5. Kemajuan terakhir dalam pengobatan pasien PMH adalah
pemberian surfaktan eksogen (surfaktan dari luar). Obat ini sangat
efektif tapi biayanya sangat mahal.
Mengidentifikasi masalah dan mengatasi penyebab dan pencegah
infeksi amatlah penting. Kebutuhan ventilasi sama halnya dengan
kritis. Pada awalnya pasien hanya membutuhkan suplemen oksigen.

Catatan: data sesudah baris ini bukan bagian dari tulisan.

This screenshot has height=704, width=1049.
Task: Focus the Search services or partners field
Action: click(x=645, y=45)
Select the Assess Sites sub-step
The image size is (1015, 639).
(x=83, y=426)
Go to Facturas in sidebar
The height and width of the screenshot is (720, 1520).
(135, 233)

Sejalan dengan kemajuan penyakit, intubasi dan ventilasi mekanik
harus dilakukan. Konsentrasi oksigen dan ventilator ditentukan oleh
status pasien. Hal ini dipantau dengan gas darah arteri. Tekanan
ekspirasi-ahir positif (PEEP) atau tekanan udara positif kontinu
(CPAP) adalah bagian penting dari pengobatan RDS . PEEP dan CPAP
meningkatkan kapasitas residual fungsional (FRC) dan melawan
kolaps alvelar dengan menjaga agar alveoli tetap terbuka,
mengakibatkan perbaikan oksige arteri dan reduksi dalam
keseimbangan V/Q.
Hipotensi sistemik dapat terjadi pada pasien RDS karena
hipovolemia sekunder terhadap kebocoran cairan kedalam ruang
interstisial. Hipovolemia harus diatasi tanpa menyebabkan
kelebihan cairan lebih lanjut. Larutan kristaloid intravena diberikan
pemantauan yang cermat status paru. Agen inotopik atau
vasopresor mungkin diperlukan. Kateter tekanan paru arteri
digunakan untuk memantau status cairan pasien.

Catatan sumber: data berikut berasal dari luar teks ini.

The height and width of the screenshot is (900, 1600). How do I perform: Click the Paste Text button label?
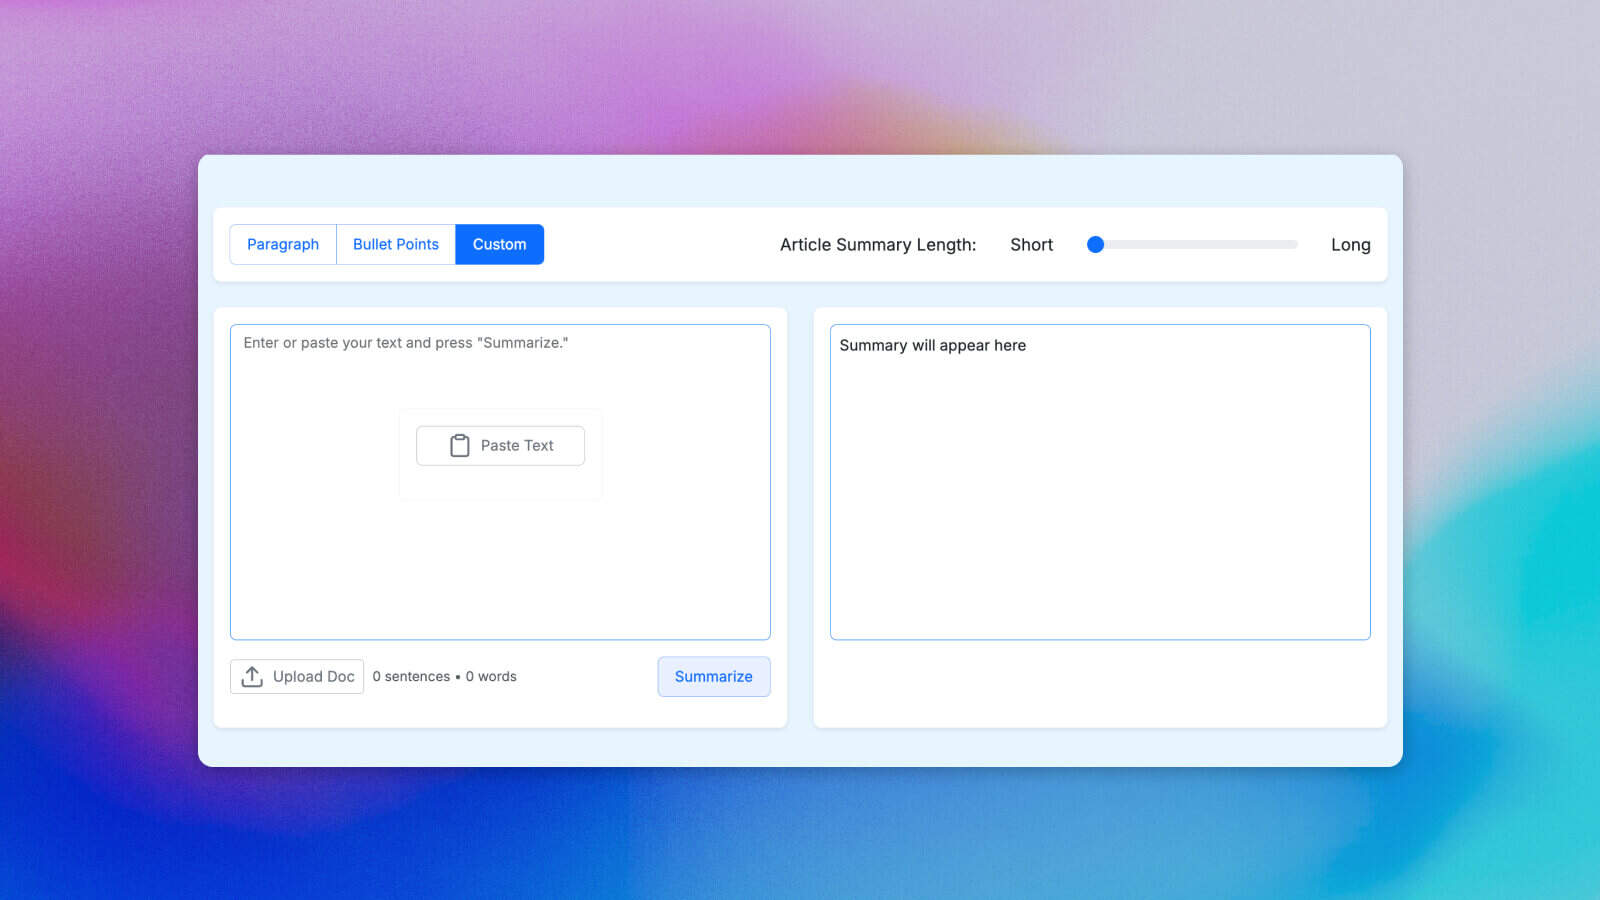tap(517, 446)
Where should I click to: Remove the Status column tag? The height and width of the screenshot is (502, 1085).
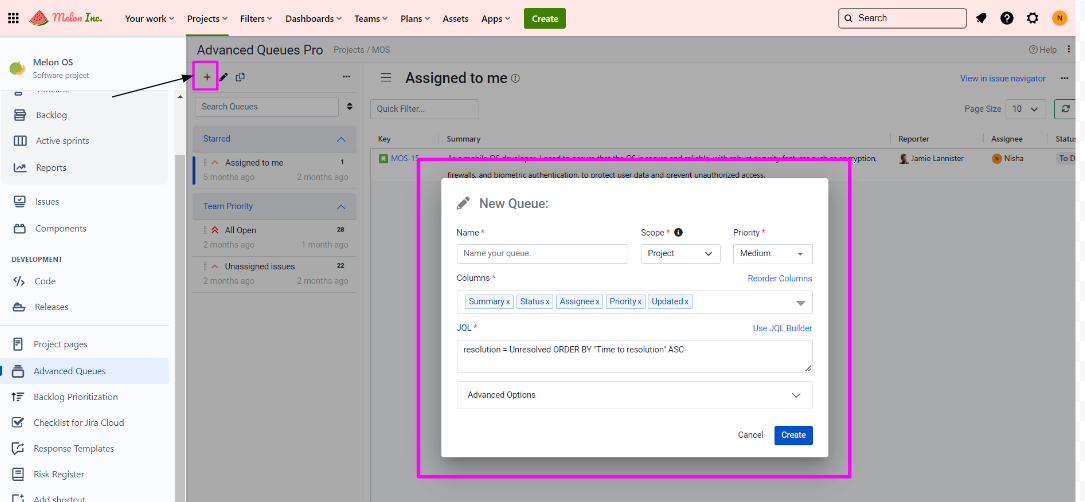547,302
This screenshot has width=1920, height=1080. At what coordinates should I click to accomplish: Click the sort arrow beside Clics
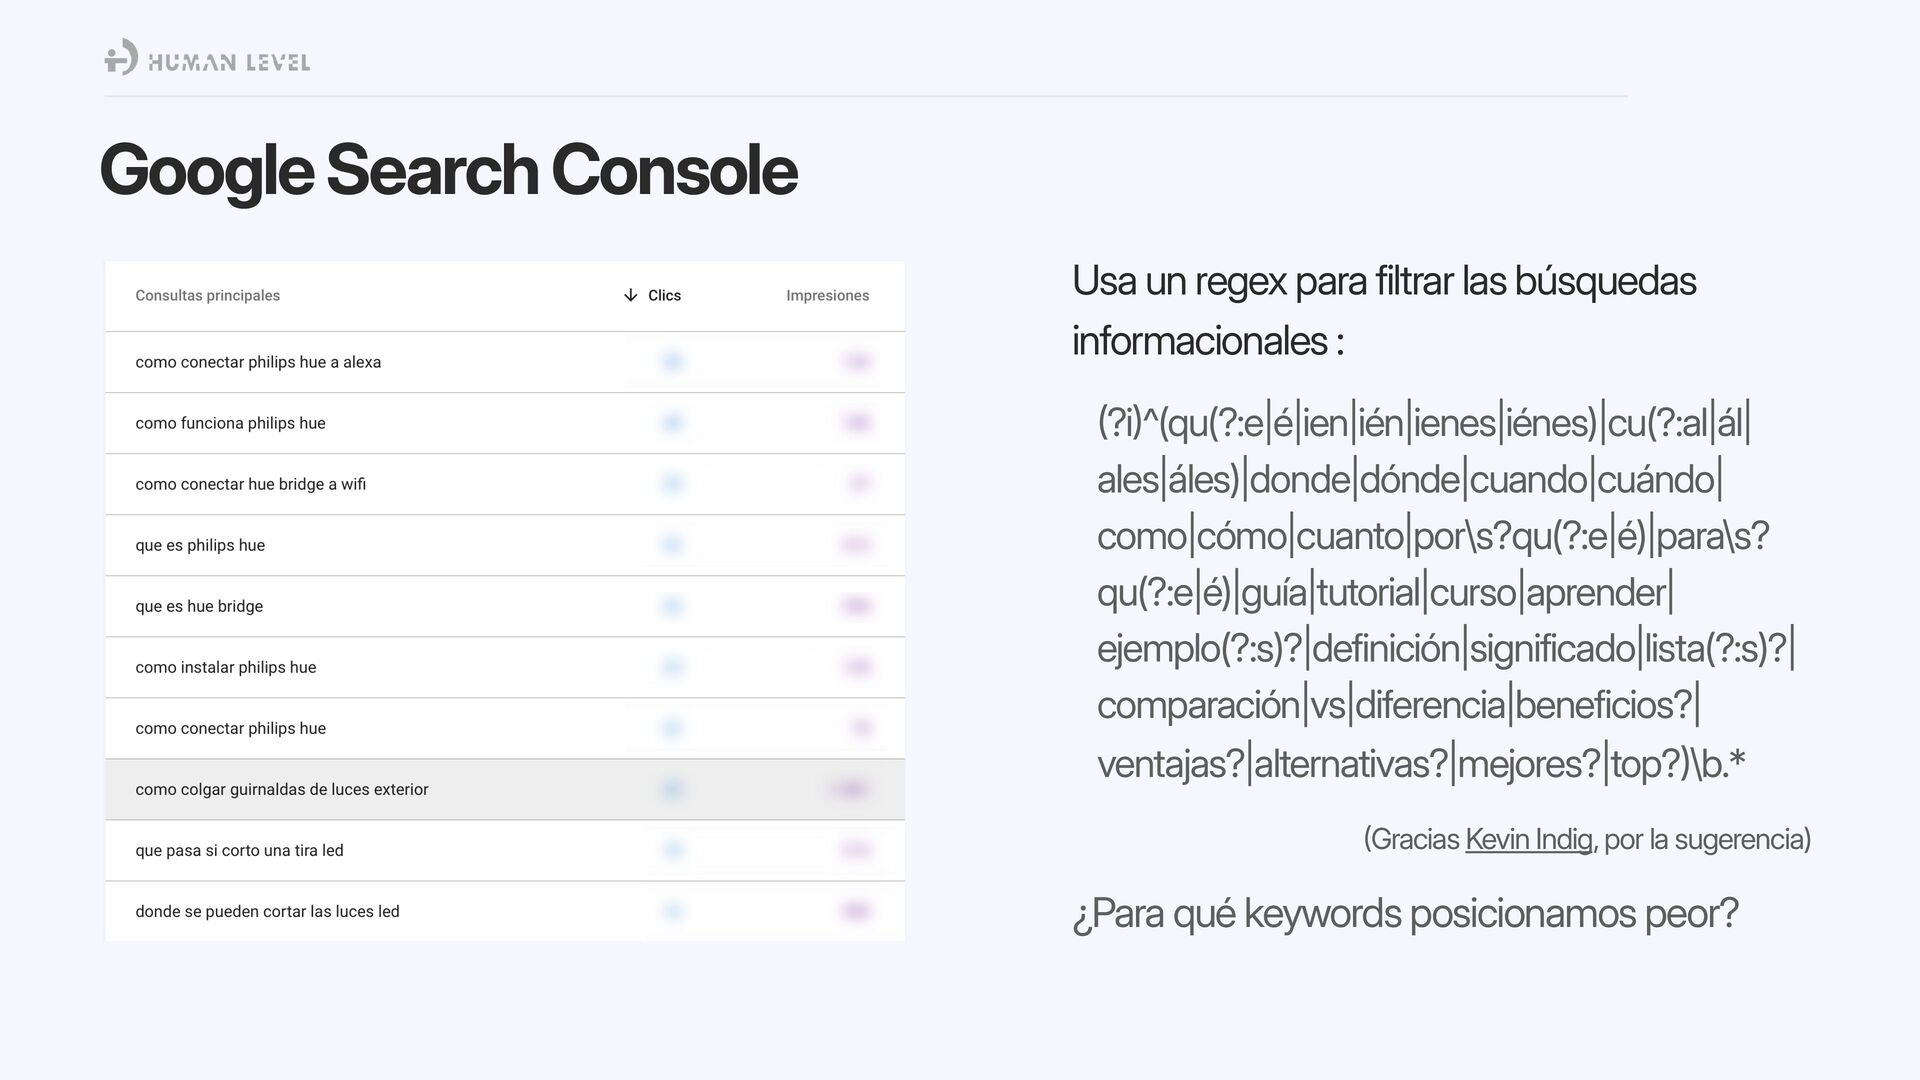(x=630, y=295)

Dukungan nutrisi yang adekuat adalah penting dalam mengobati
RDS karena dapat terjadi malnutrisi yang bisa menyebabkan
berhentinya fungsi organ tubuh (kegagalan organ multipel). Pasien
dengan RDS membutuhkan 35 sampai 45 kal/kg sehari untuk
memenuhi kebutuhan normal. Pemberian makan enteral adalah
pertimbangan pertama; namun, nutrisi parenteral total dapat saja
diperlukan
Obat-obatan khusus dapat diberikan untuk mengobati infeksi,
mengurangi peradangan dan membuang cairan dari dalam paruparu. Misalnya pada infeksi diberikan antibiotik.